Data scientist and statistician focused on health data, public-health analytics, forecasting, reproducible analysis, and interactive data products.
I build practical statistical and machine-learning tools for messy real-world data: disease surveillance dashboards, public-health visualizations, forecasting systems, and decision-support tools.
Most of my work sits at the intersection of applied statistics and data science, with an emphasis on making complex results clear enough for people to understand and act on.
Automated public-health surveillance dashboard for identifying potential outbreaks of nationally notifiable diseases in the United States.
- CDC NNDSS data
- DeepAR time-series forecasting and outbreak thresholding
- Automated dashboard built with Plotly Dash and AWS
Interactive mortality explorer showing how causes of death in the United States vary by age, sex, and time period.
- CDC/NCHS mortality data
- ICD-10 cause-of-death groupings
- Mortality rates, yearly deaths, and share of deaths
County-level public-health dashboard combining health, economic, and synthetic patient data. A core component of the dashboard is the UnHealth Score™. This score aggregates various health indicators, facilitating direct county comparisons and highlighting areas needing health interventions.
- CDC PLACES data
- County-level health comparisons
- BEA and BLS economic indicators
My path into data science started with wanting to understand the statistics behind health and nutrition research: how studies were designed, how results were analyzed, and how conclusions were justified.

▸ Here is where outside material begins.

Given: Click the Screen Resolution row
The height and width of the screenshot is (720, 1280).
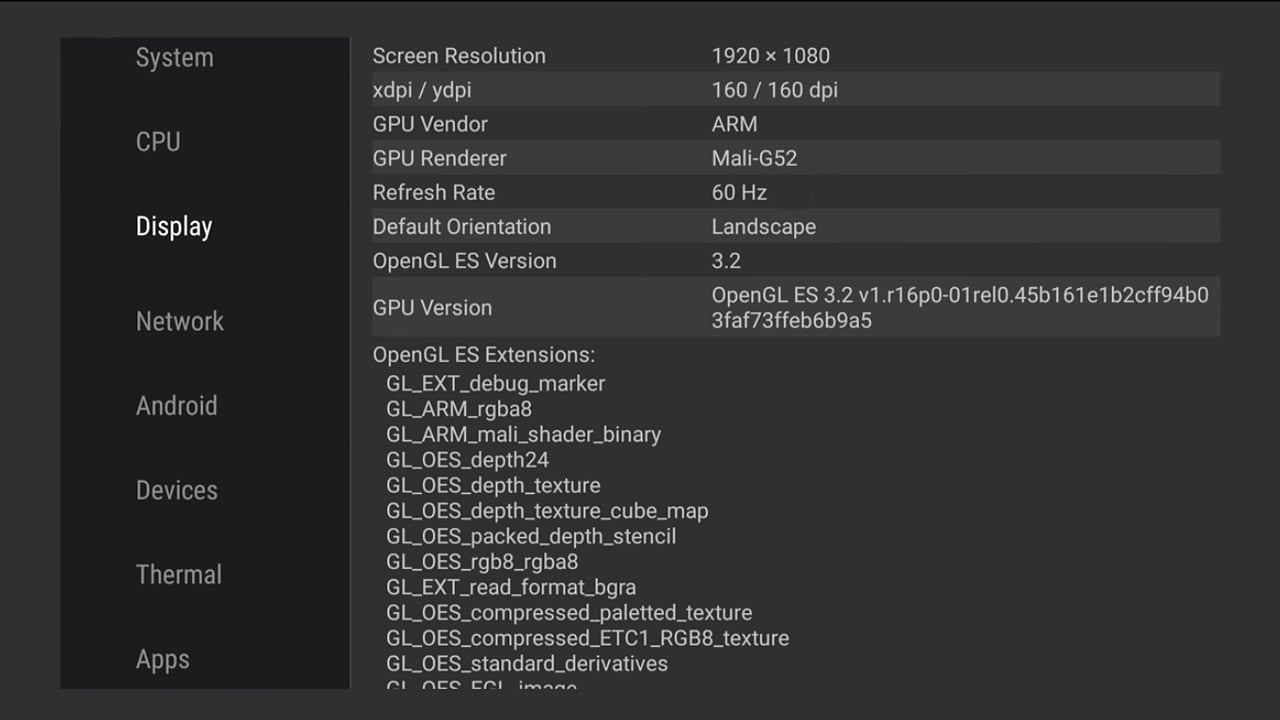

That interest eventually led me to a Master’s in Statistics, after completing an MBA and an MSc in ICT Business Management.
I have over 10 years of experience in applied data science and statistics through consulting and direct roles across many industries, including public health, healthcare, cybersecurity, aerospace, hospitality, utilities, manufacturing, and government (USDA, NASA, FAA). On one air-traffic management project I contributed machine-learning modeling for aircraft landing-time prediction and co-authored a related paper with NASA researchers and collaborators: A Machine Learning Approach to Predict Aircraft Landing Times using Mediated Predictions from Existing Systems.
I currently run JS Data Science Services, where I help organizations turn complex data into useful models, dashboards, reports, and analytical tools.
I’m interested in projects where the hard part is not just fitting a model, but asking the right question, understanding the data, making assumptions explicit, and communicating results clearly.
I especially enjoy the stage of analysis where results are communicated: turning analytical findings into clear charts, dashboards, and explanations that people who are not statisticians or data scientists can understand and use.